• **TO DO**
In the material below, find the line containing "Instruction: Open David" and output it and all lines after it exactly, through the last one, without the pictures.

· · ·

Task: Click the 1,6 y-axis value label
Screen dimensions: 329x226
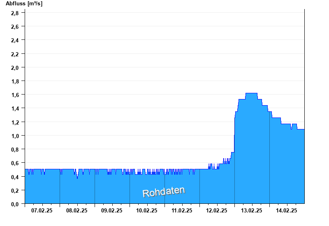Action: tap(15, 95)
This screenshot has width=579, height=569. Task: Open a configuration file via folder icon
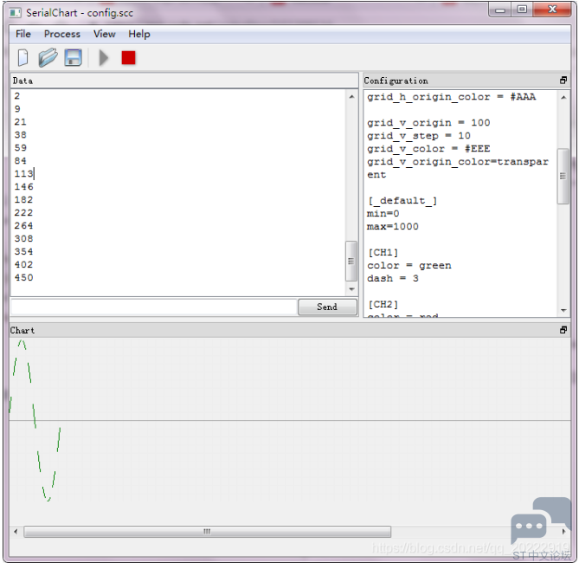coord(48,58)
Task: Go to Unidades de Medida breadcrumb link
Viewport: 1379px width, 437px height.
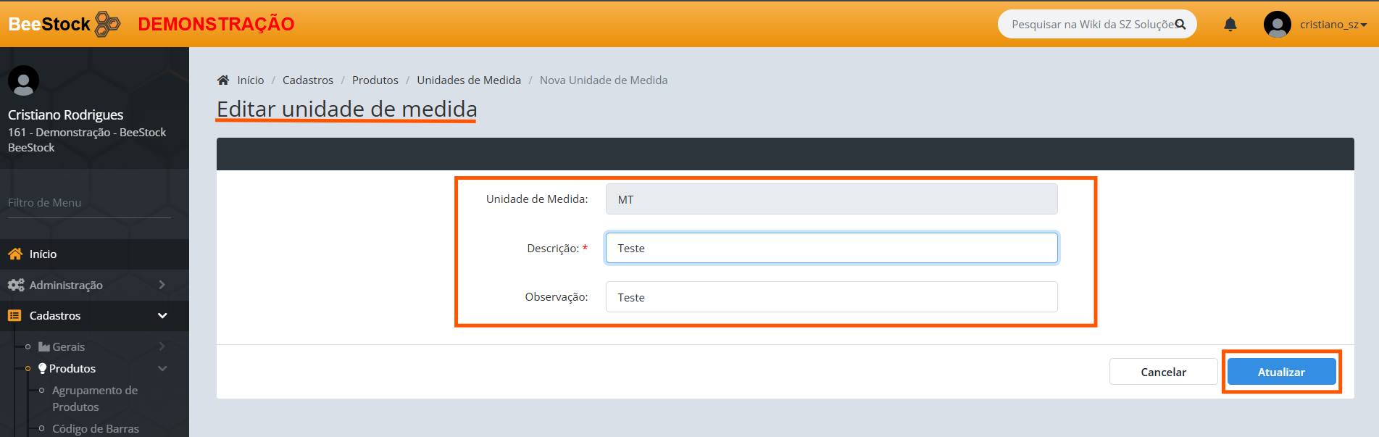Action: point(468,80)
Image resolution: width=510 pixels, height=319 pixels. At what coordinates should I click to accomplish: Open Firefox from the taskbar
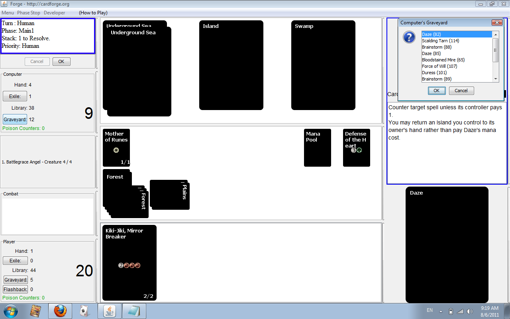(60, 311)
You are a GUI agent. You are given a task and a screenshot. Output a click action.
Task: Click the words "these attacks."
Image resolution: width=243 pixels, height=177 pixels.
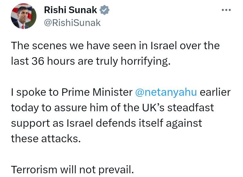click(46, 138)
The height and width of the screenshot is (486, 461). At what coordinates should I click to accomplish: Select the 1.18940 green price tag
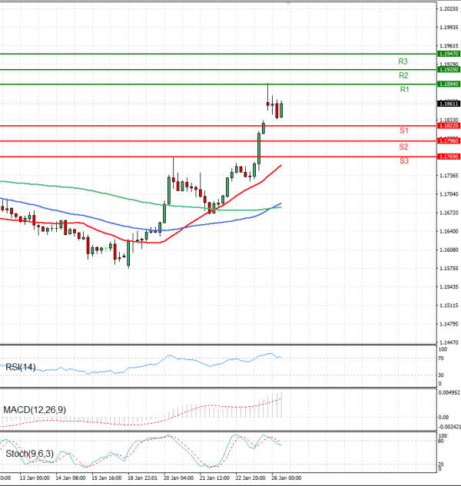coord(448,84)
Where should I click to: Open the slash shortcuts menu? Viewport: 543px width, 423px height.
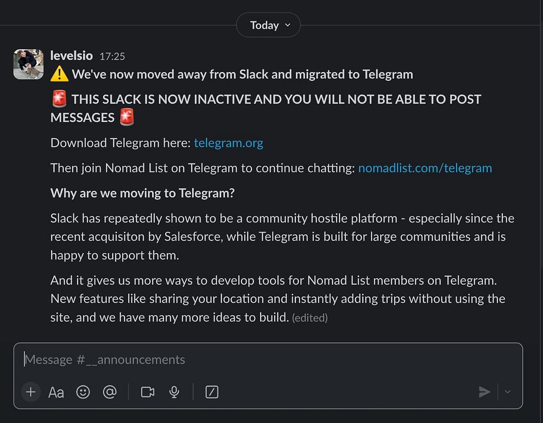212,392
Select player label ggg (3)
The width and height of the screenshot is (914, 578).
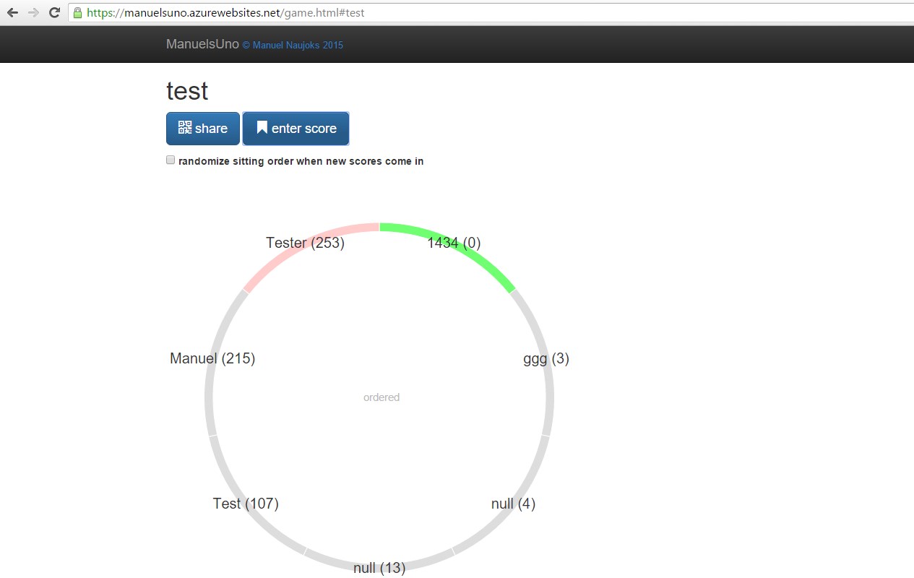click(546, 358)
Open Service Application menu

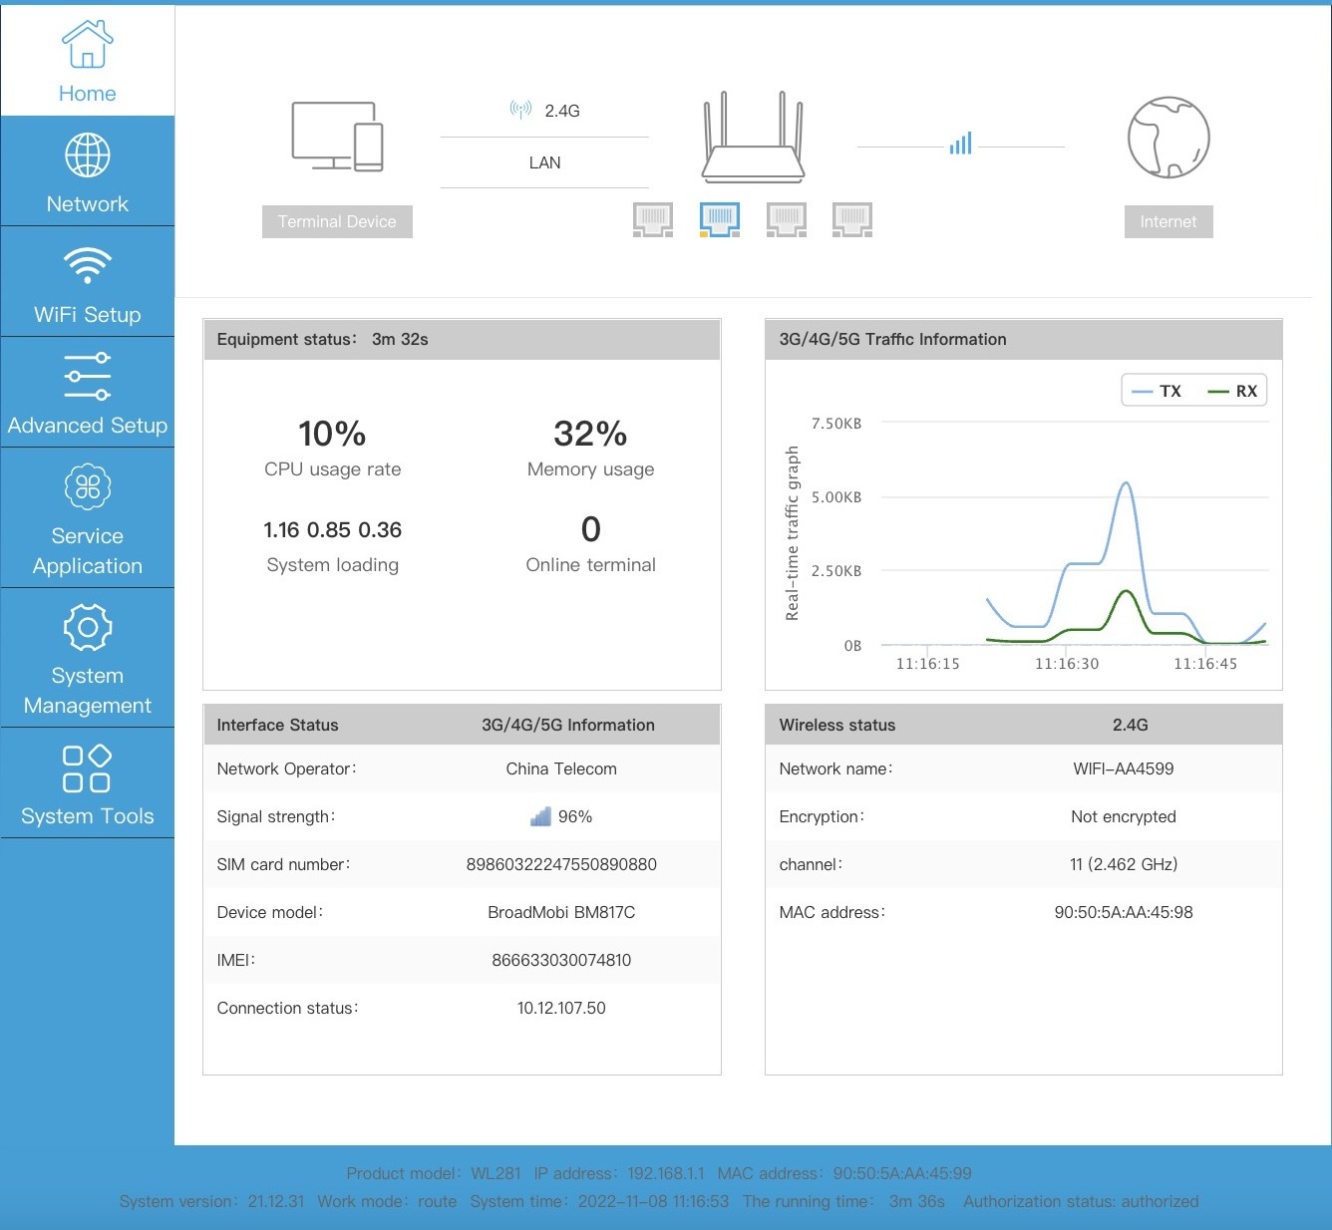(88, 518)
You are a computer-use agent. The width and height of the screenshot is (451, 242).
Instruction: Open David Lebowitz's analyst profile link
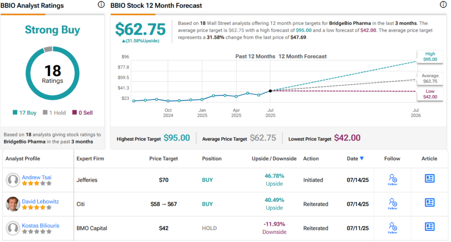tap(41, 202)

· · ·

• **RESPONSE FOR THIS EXERCISE**
Instruction: Open David Lebowitz's analyst profile link
tap(41, 202)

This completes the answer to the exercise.